Correct answer is A. A relay agent is only needed when the DHCP server is on a different subnet from the clients, and a router (or Layer 3 switch) sits between them blocking the DHCP broadcasts. When the DHCP server is running locally on the same Layer 3 switch that the clients are directly connected to, client broadcasts arrive directly at the switch's SVI, and the local DHCP server process handles them without any relay needed. The relay agent's purpose — converting broadcasts to unicast for cross-subnet delivery — is simply not required in this scenario.

9. What is the giaddr field value set to when the VLAN 20 SVI (IP 192.168.20.1) relays a DHCP Discover to server 10.0.0.5, and what critical function does it serve at the server?

Correct answer is C. When the relay agent on VLAN 20's SVI (192.168.20.1) forwards the DHCP Discover, it inserts 192.168.20.1 into the giaddr (Gateway IP Address) field of the DHCP packet. The server at 10.0.0.5 receives the relayed packet and reads giaddr = 192.168.20.1. It then searches all configured pools for one whose network contains 192.168.20.1 — selecting the 192.168.20.0/24 pool. The server assigns an address from this pool and sends the Offer back to the relay address (giaddr). This is the mechanism that allows one DHCP server to serve multiple subnets correctly. See How DHCP Works (DORA).

10. A junior engineer configures ip helper-address 192.168.10.1 (the Vlan10 SVI IP itself) instead of the DHCP server IP 10.0.0.5. What will happen when VLAN 10 clients send DHCP Discovers?

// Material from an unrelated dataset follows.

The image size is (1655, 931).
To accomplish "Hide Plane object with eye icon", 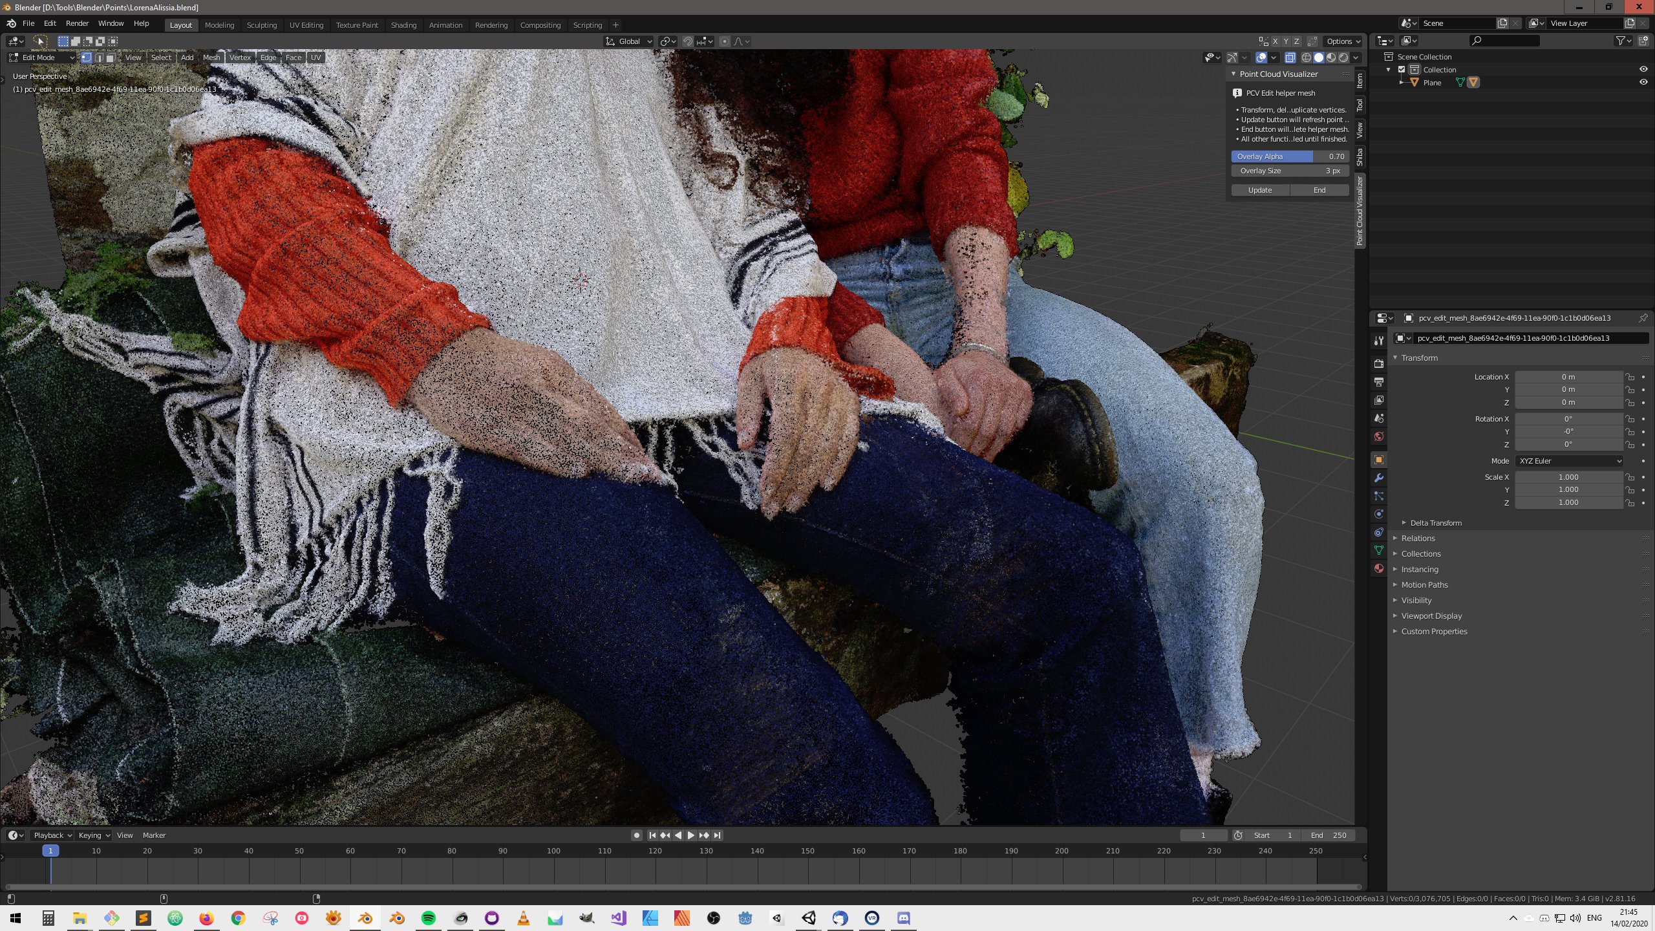I will [1643, 82].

Correct answer is B. ip helper-address forwards the DHCP Discover as a unicast to whatever IP address is configured — it does not validate whether that IP is a DHCP server. If the helper is set to 192.168.10.1 (the switch's own SVI), the switch will send a unicast DHCP packet to itself. Since no DHCP server process is listening on 192.168.10.1 for these relayed packets, they are silently discarded. Clients send multiple Discovers, receive no response, and fall back to APIPA. The fix is simply correcting the helper address to ip helper-address 10.0.0.5. Verify with show ip interface brief and debug ip dhcp relay to confirm.